Rising oil prices to hit Asian airline profits in 2017

Airlines at Bali's Ngurah Rai International Airport in Denpasar
Airlines at Bali’s Ngurah Rai International Airport in Denpasar

Airlines in the Asia Pacific region are expected to see diminishing returns next year, as rising oil prices impact profits.

According to the latest profit forecast from IATA, the region’s carriers will generate a combined net profit of US$6.3 billion in 2017, down from the US$7.3bn expected in 2016. This will represent a net margin of just 2.9%, and the average profit per passenger is forecast to be just US$4.44.

The Asia Pacific region will account for just 21% of global profits in 2017, despite the fact that it handles the most traffic. This is because global profitability is being driven North American carriers, which are expected to generate US$18.1bn next year, or 61% of the global total.
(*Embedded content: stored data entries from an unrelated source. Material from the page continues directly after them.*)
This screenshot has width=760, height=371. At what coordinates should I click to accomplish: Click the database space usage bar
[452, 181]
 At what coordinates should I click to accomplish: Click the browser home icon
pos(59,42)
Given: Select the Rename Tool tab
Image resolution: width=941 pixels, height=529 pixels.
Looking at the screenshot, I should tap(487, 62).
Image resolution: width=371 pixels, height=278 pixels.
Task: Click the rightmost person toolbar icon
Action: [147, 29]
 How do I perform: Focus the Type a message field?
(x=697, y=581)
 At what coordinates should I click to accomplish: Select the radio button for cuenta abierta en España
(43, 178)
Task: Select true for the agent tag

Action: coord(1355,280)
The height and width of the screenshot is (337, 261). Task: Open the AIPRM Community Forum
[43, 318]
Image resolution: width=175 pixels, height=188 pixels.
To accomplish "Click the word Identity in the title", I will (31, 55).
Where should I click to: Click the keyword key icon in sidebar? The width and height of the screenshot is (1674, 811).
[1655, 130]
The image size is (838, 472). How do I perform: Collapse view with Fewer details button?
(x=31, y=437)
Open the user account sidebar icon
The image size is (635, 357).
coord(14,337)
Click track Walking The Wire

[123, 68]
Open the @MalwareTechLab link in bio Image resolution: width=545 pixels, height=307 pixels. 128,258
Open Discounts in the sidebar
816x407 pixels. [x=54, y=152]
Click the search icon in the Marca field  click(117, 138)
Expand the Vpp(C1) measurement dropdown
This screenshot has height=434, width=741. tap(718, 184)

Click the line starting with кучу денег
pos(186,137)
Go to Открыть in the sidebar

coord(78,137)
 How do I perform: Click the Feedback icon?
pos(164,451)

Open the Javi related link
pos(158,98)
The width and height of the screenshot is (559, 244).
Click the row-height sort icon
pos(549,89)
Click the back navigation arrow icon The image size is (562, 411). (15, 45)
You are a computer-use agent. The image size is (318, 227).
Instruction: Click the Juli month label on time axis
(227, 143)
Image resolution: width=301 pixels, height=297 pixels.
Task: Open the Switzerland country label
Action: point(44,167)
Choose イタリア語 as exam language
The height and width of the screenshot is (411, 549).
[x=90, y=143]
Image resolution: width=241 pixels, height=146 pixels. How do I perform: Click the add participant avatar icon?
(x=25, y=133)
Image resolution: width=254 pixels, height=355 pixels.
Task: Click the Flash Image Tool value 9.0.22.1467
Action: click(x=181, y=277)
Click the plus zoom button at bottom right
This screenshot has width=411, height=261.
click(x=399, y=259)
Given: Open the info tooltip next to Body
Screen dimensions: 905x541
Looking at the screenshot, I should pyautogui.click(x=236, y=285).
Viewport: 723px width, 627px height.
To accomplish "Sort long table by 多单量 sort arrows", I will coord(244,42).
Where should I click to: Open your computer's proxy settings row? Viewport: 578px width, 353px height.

All regions are expected to see declining profits, due to factors including intense competition and rising fuel prices. In the Middle East for example, airline profits are expected to plunge 67% from US$900,000 in 2016 to US$300,000 in 2017, with an average profit per passenger of just US$1.56.

Alexandre de Juniac
Alexandre de Juniac

The rise in oil prices has been triggered by the recent decision by OPEC to cut production in a bid to improve its own fortunes. This has a huge impact on airlines; it directly affects the cost of jet fuel, which can account for more than a third of an airline’s operating costs.

But despite these declining figures, Alexandre de Juniac, IATA’s director general & CEO, said the industry was in good shape.

“Even though conditions in 2017 will be more difficult with rising oil prices, we see the industry earning US$29.8 billion,” de Juniac said. “That’s a very soft landing and safely in profitable territory. These three years are the best performance in the industry’s history, irrespective of the many uncertainties we face.”

Seat capacity offered by Asia Pacific’s airlines is forecast to grow by 7.6% in 2017, ahead of an expected 7.0% increase in demand. This will add to the already intense competition in the region, where multiple airlines compete on many routes. The world’s 10 busiest point-to-point air routes, in terms of passenger traffic, are all within the Asia Pacific region.